“Nonostante le promesse fatte, oggi in Consiglio regionale né l’assessore Barontini né il presidente Giani hanno fornito aggiornamenti riguardo il grave incendio che ha colpito la Decla Energy di Vicopisano. Sono consapevole che Asl e Arpat non possano ancora offrire risposte definitive sugli effetti atmosferici e sul suolo, visto che l’incendio sarà spento nelle prossime ore; tuttavia, credo che le istituzioni debbano dimostrare la loro vicinanza ai cittadini, che hanno, giustamente, preoccupazioni“. Questo è quanto dichiarato dal consigliere regionale di FdI, Diego Petrucci, che, dopo l’incendio dell’8 giugno in un capannone dell’impianto Decla Energy di Lugnano (Vicopisano), aveva chiesto una comunicazione da parte della Giunta nell’assemblea toscana, riunita oggi in seduta ordinaria.

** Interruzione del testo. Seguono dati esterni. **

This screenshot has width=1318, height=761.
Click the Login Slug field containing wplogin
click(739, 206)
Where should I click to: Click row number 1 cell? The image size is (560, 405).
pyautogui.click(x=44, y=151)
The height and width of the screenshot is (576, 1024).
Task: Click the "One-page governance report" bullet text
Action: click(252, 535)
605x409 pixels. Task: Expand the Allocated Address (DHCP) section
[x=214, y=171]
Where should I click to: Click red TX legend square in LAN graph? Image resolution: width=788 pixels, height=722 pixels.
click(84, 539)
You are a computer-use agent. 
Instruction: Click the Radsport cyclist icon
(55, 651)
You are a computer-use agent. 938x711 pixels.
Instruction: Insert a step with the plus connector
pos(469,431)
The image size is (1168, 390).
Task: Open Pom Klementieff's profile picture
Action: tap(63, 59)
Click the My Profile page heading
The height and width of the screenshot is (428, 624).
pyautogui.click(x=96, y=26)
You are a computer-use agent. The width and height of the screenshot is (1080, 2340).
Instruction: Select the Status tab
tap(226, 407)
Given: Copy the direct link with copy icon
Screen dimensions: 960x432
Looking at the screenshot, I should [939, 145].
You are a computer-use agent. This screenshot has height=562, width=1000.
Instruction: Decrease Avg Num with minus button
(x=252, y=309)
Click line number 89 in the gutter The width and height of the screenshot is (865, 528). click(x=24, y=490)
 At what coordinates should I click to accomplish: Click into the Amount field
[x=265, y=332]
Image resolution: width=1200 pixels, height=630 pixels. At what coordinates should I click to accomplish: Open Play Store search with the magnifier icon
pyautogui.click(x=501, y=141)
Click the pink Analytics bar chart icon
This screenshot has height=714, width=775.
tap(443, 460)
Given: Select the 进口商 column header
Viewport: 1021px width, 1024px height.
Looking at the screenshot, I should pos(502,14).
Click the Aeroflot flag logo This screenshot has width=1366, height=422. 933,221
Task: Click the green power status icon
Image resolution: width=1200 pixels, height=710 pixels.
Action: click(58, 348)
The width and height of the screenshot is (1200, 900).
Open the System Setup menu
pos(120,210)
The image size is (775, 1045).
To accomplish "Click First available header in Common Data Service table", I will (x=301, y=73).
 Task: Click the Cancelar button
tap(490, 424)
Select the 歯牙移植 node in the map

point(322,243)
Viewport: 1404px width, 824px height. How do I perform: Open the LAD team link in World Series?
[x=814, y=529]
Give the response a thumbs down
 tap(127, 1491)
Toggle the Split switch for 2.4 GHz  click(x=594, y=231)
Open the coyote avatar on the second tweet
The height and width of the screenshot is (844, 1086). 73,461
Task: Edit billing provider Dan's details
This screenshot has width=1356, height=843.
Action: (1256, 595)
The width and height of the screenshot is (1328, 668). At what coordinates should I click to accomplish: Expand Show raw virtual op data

Nel pomeriggio, è stata diffusa una nota di Arpat con un nuovo aggiornamento.
“I cittadini devono sapere cosa è andato in fumo e perché! – continua Petrucci -. Oggi in Aula mi sarei aspettato risposte immediate, in particolare dall’assessore all’Ambiente Barontini, il quale, avendo ricoperto il ruolo di consigliere comunale a Cascina, dovrebbe essere a conoscenza delle fragilità di quel territorio e avere a cuore la salute dei suoi concittadini prima di chiunque altro“.
Petrucci annuncia che, “per fare chiarezza“, Fratelli d’Italia presenterà un’interrogazione in Consiglio Regionale. “Vogliamo risposte ufficiali e scritte – dichiara -: la Giunta deve svegliarsi e chiarire ai toscani perché in una zona industriale così strategica e delicata non siano state mai installate le centraline fisse dell’ARPAT per il monitoraggio della qualità dell’aria; chi era responsabile del controllo dell’impianto; quali materiali plastici sono lavorati dalla Decla e cosa è stato bruciato. Il mio unico intento è tutelare i cittadini che attendono risposte, non domani, ma subito. L’atteggiamento che ho riscontrato oggi in Palazzo Pegaso è serio e mi sarei aspettato un maggiore rispetto per i cittadini“.